Have you considered resurfacing or refinishing the tub to change the color? You might get a quote for that before the design the bathroom around the tub.


----------



## user1007 (Sep 23, 2009)

You might consider recycled glass countertops to have some lighter color options. There are solid glass countertops made from recycled windows that you can get in just about any color. Verazzo makes some really nice glass/concrete ones in a variety of colors. Concrete makes a nice countertop material too and you can mold some really nice shaped sinks right into them. They can be poured on site but are usually made in a studio/shop and installed like other materials. Color choices are limitless. You can have materials other than glass added and polished to make terazzo finishes. Costs are comparable to granite. 

http://www.verazzo.com/


----------



## ColorMyWorld (Oct 2, 2009)

Google tub resurfacing or tub refinishing in your city to find people who do it. Yes, they can change the color of the tub though I have not done this. But I'd research it if I were you if you aren't loving the blue. Or maybe someone on this forum has done it before and can chime in?

The Blue Pearl granite is pretty. You could bring in the blue in other ways - maybe paint in a very light blue or blue-gray. Get blue accessories and artwork with the blue color. Those are a lot cheaper to replace when you do change the tub. 

I hope that helps.


----------



## diy'er on LI (Jul 6, 2009)

we've gone the tub resurfacing route... it's not all that great, honestly. Every 4 years or so, it has to be redone. (it eventually chips and peels)
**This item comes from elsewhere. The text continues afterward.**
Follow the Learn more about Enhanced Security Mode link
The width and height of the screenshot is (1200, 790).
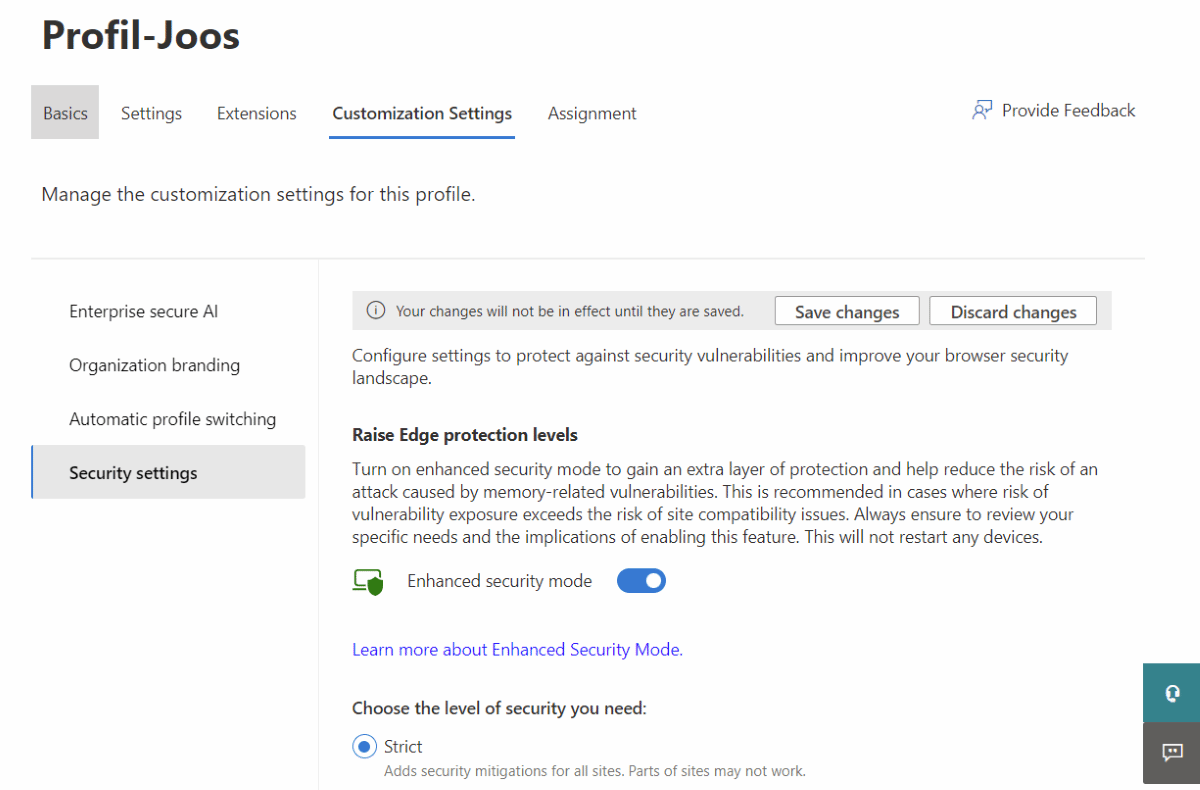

Since you're redoing the floors, I would definitely replace the tub. You can't replace it later without damaging your new flooring..... I also would avoid embracing the blue tub. Blue tub = dated, and there's no way to hide it.... why date a new bathroom?

this exact predicament is why we're delaying doing our upstairs bath.... we want new fixtures, cabinets, and tiles... but we need a new tub (the constantly resurfaced one), and don't have the $, energy, or time to tackle that beast of a job


----------



## user1007 (Sep 23, 2009)

You might check with ReBath or one of those type places to see if they have a working solution for a Jacuzzi jet tub like you Kohler.

Maybe you can put it on Craig's List and get some money for it towards a new one?


----------



## captainobvious (Sep 29, 2009)

Thanks for the replies everyone. I think you are right about just replacing the tub. It will always look dated and if the bathroom is going to be redone, why work around it...

Looks like I'll be shopping for a new tub in the near future.


----------